Which lines in the data below contain the word "agent"? Copy each of them.

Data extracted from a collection
+++

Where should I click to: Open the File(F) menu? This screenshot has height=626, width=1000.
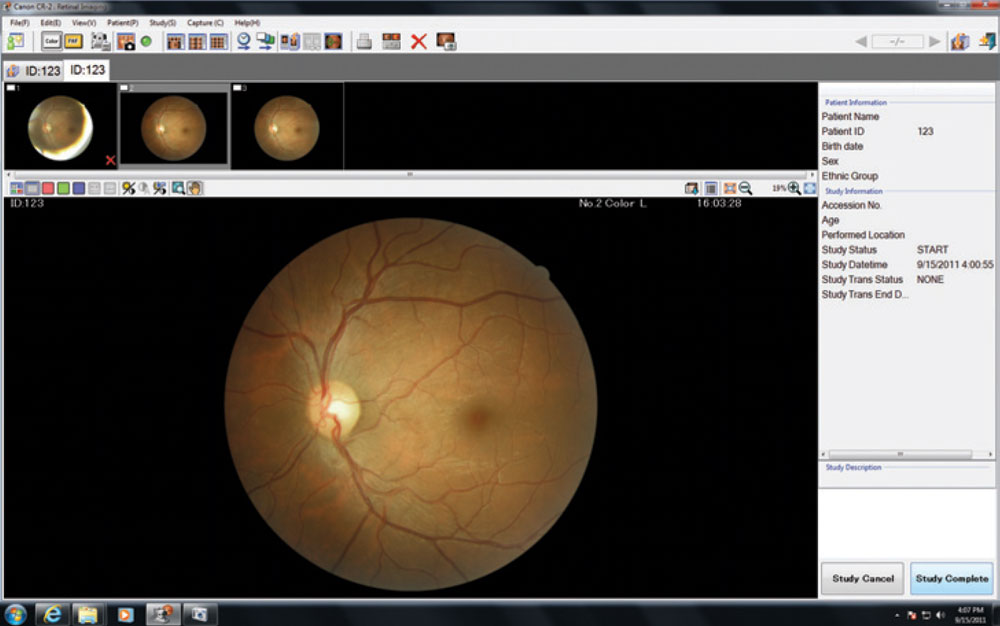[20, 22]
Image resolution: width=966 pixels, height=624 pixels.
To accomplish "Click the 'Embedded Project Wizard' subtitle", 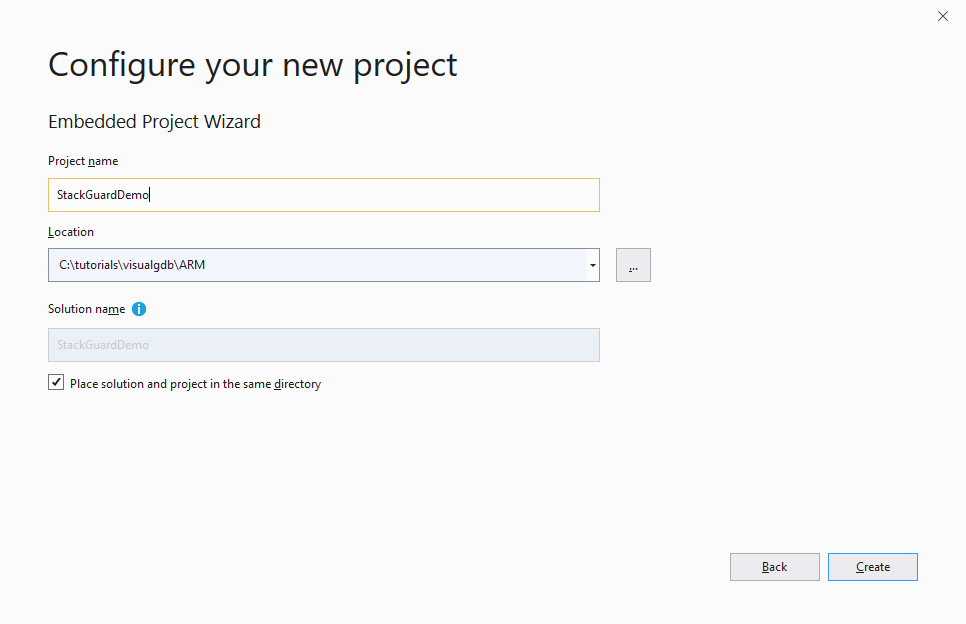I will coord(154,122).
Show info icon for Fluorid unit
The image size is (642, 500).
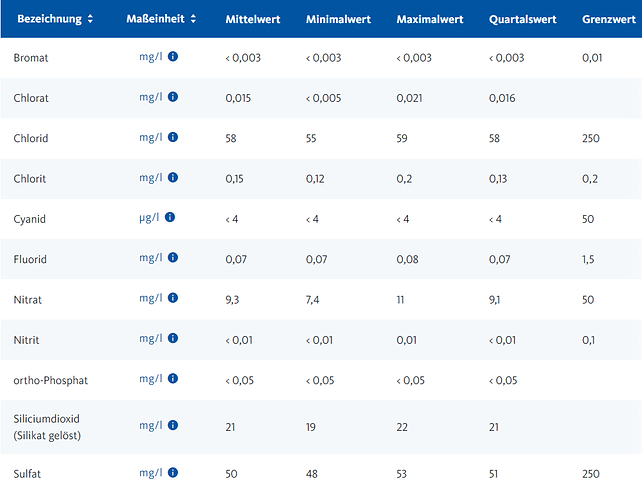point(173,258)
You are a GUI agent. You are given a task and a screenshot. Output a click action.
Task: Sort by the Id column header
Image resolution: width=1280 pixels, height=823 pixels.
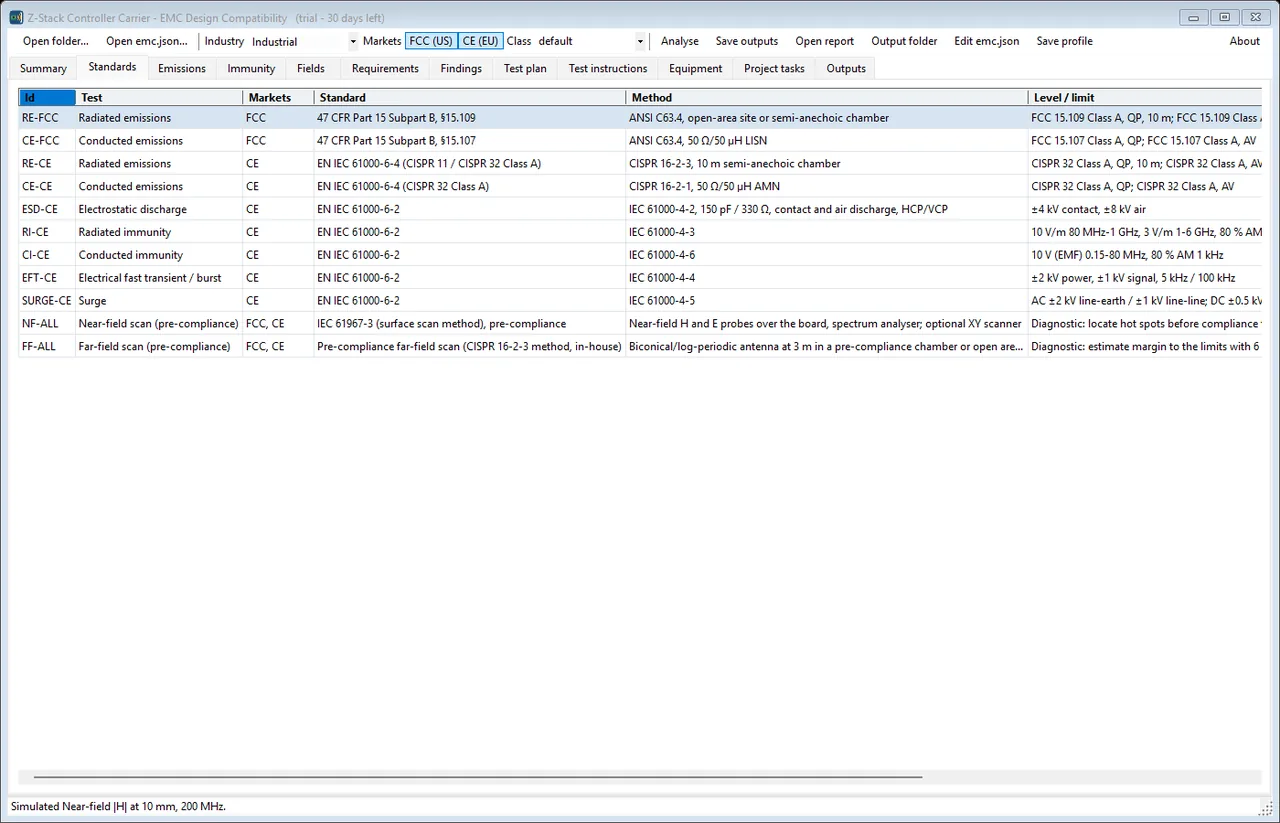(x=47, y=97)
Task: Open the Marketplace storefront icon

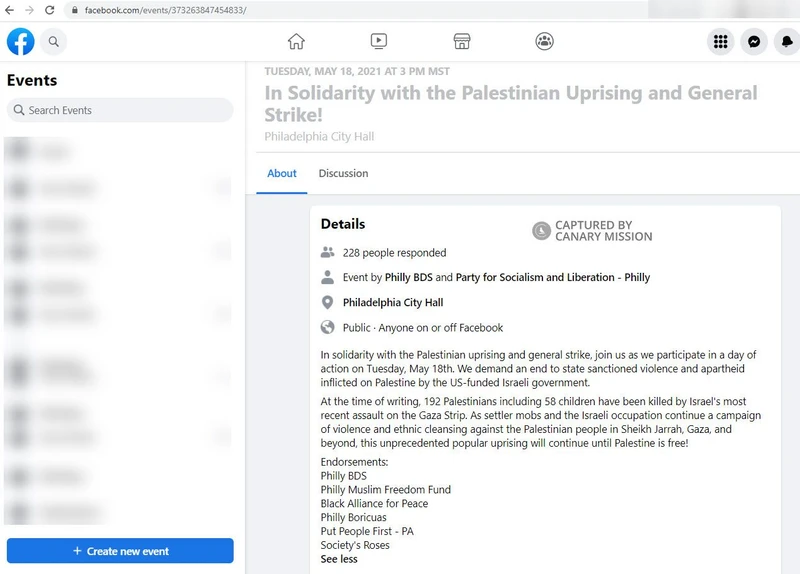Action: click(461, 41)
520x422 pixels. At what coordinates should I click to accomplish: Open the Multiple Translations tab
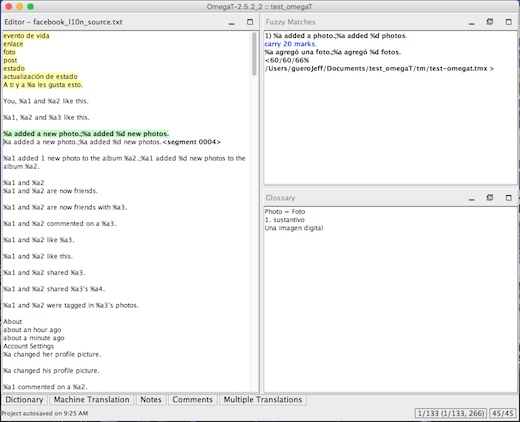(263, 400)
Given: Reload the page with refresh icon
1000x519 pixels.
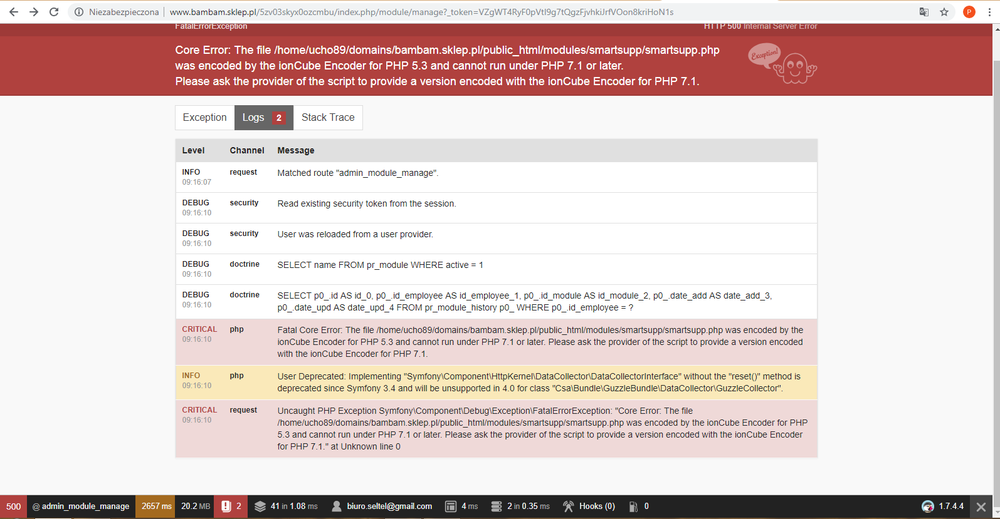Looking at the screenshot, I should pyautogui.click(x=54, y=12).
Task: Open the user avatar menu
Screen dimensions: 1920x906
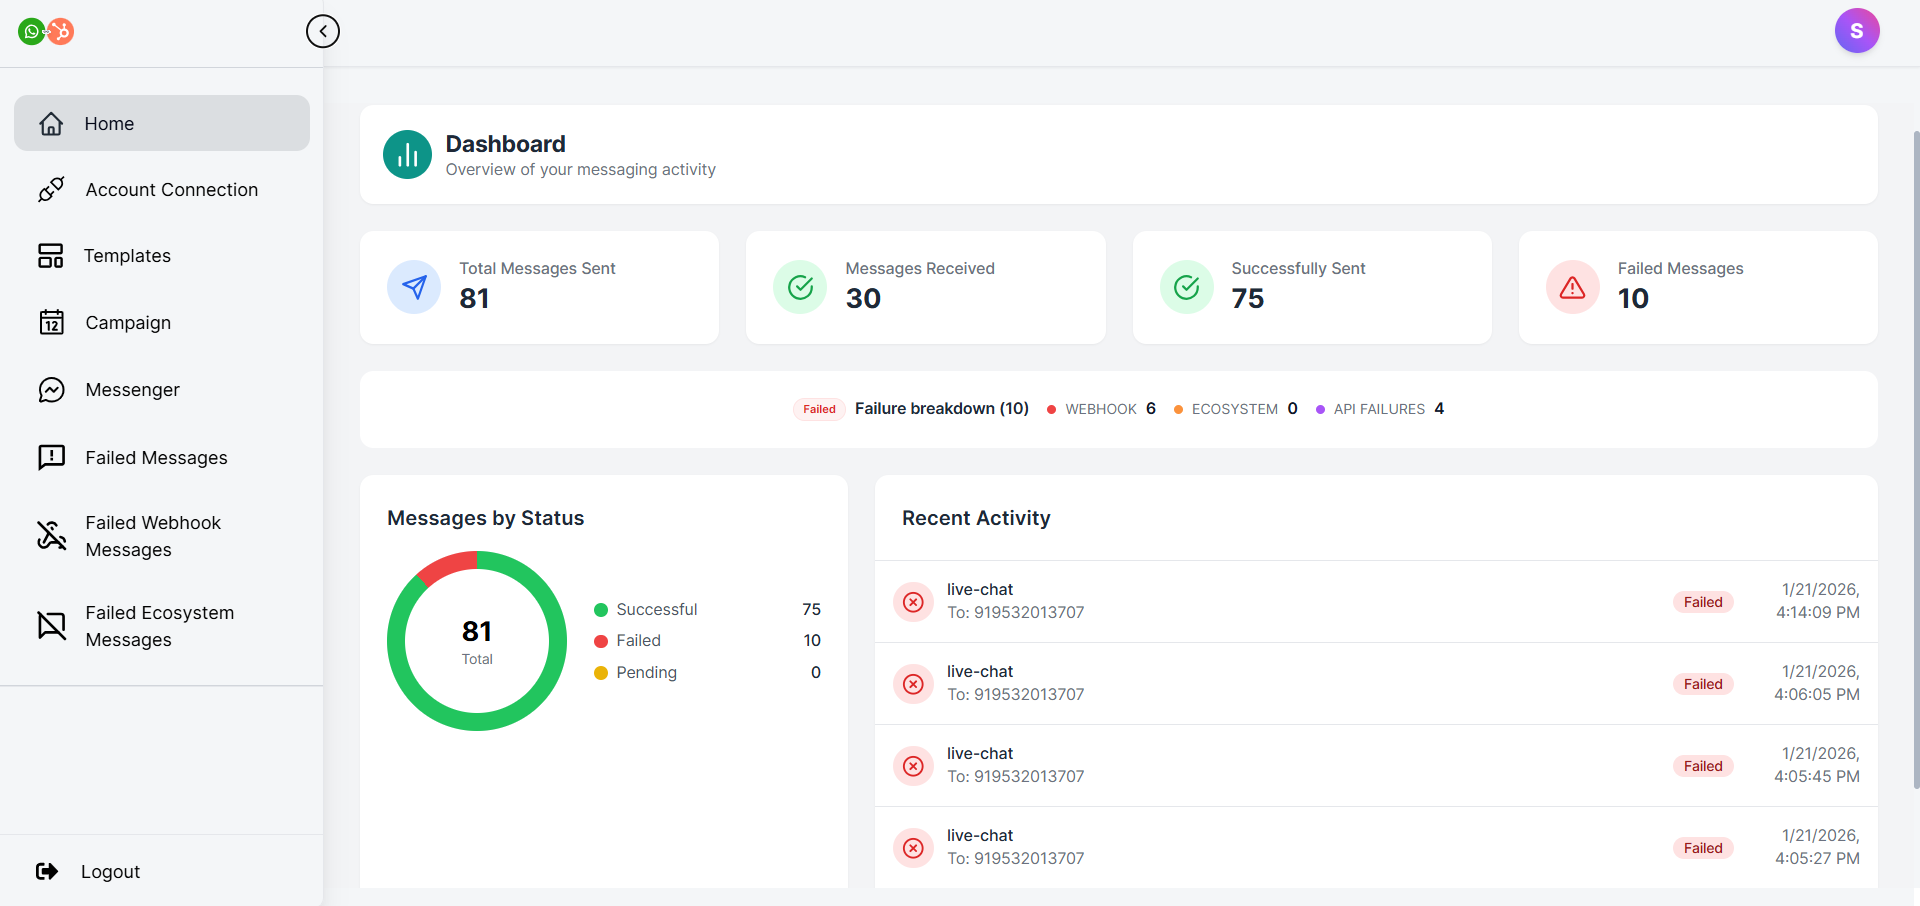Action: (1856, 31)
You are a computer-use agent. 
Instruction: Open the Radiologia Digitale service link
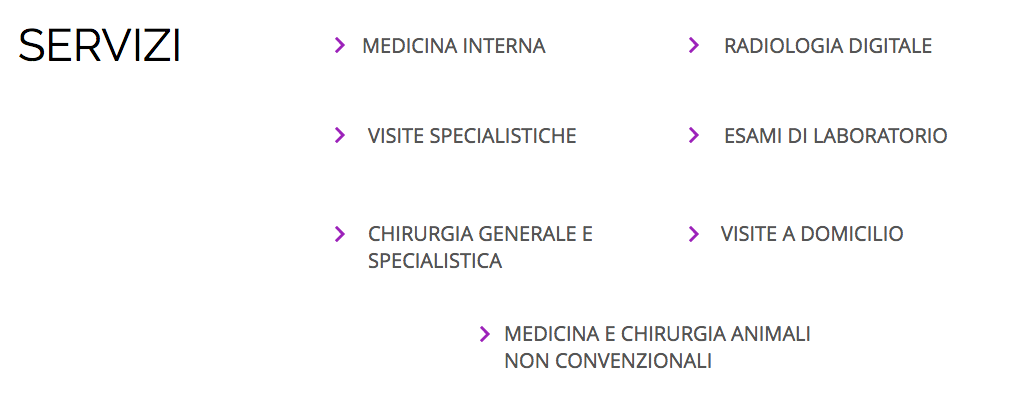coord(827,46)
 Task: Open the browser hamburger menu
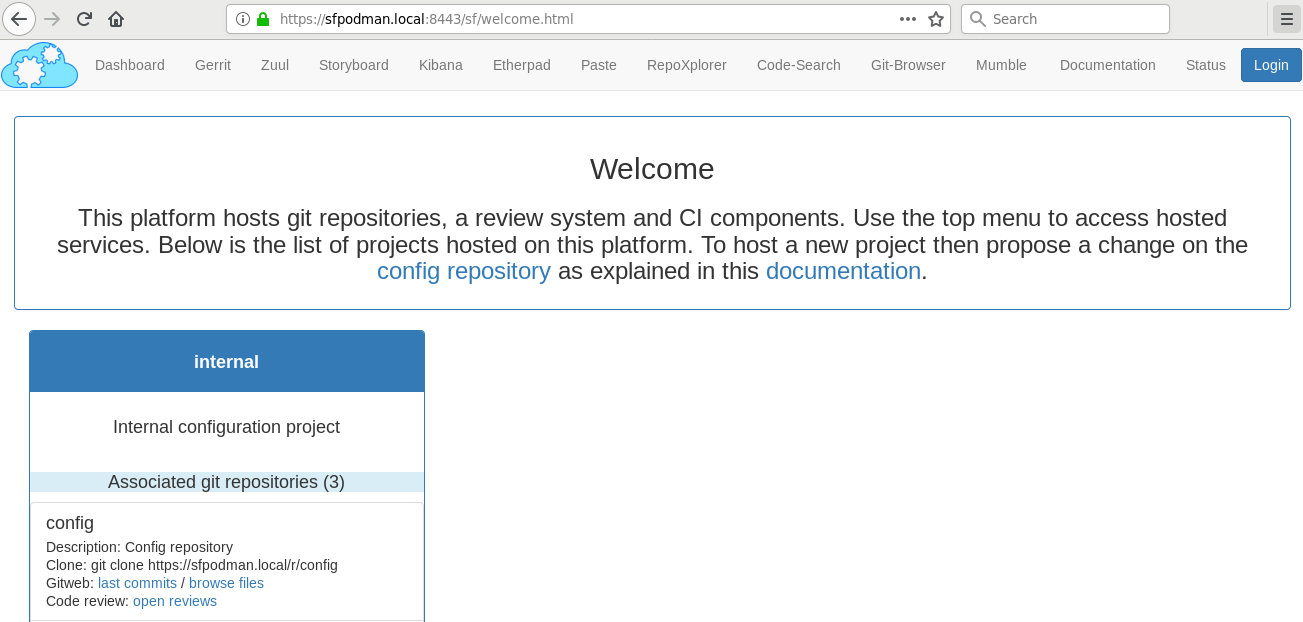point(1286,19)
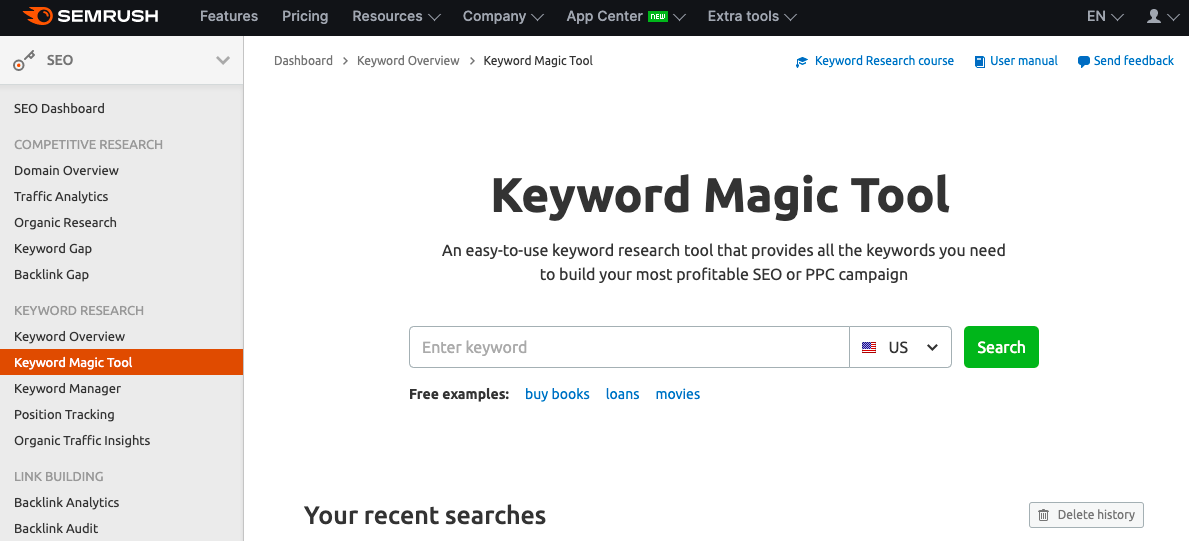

+++

**Exercise answer**
You are a GUI agent. You are given a task and a screenshot. Output a click action.
You are a computer-use agent. 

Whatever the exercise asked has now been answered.